Published on August 15th
How To Get The Job You Want
In this economy, there are more people needing jobs than jobs to be had—and a lot of the jobs that are out there don’t even pay a living wage. You don’t have to waste time in these jobs. In fact, wasting time in those jobs will not only not pay your bills, but it will also take away time you could spend looking for a better profession that can actually support you—and maybe even enrich your life.
There is nothing that can guarantee that you will get a job you want. But there are some things you can do to boost your chances. Many of them are adjustments to your mindset.
Take stock of your strengths and assets and begin to see yourself as self-employed.
Why? Oftentimes, job candidates think of themselves as being at the mercy of the job market. They are looking for an employer to solve all their problems. With so few opportunities and with so little job security, this is not realistic. You have to be as adaptable as possible to survive, and you need to be proactive. Consider your talents to be the services you sell, and potential employers as potential clients. Market yourself like you’d market those service. This attitude instills a sense of self-worth and also helps you to see how much you have to provide to others—and how to sell it.

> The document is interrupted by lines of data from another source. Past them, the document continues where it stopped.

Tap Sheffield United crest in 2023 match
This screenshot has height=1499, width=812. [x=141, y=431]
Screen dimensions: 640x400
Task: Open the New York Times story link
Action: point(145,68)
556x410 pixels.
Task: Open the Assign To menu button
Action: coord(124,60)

Figure out what you really want.
Obviously we all want to be rich and happy. But what are your priorities? Is a higher wage your top consideration? Job security and plenty of openings? Flexible hours? Part-time or full-time hours? What about your work environment? How much control do you want over your life? What kind of lifestyle are you working to support during your off-hours? All of these questions should guide your job search and keep you away from jobs that won’t make you happy.
Research supply and demand in the job market and figure out where you can fit in.
Apply for jobs where you are a competitive candidate, and where there is a higher demand in terms of openings than supply in terms of other potentially qualified workers. If you still have the luxury of time and money to spend on education, spend it on a job with practical benefits. There should be demand for the job, the job should pay a living wage, and it should be something you can tolerate and be grateful for. It may not be your passion, but it should be something you love because of what it can provide you with.
As a final note, keep in mind that the majority of job openings are not advertised publicly.
Don’t just stop at job postings online. Post your resume, get on LinkedIn and fill out a profile, visit job fairs, join a professional organization, and cold-call human resources departments. Don’t keep your job search to yourself. Make it public. There’s no way for anyone to network with you or help you if you don’t put yourself out there.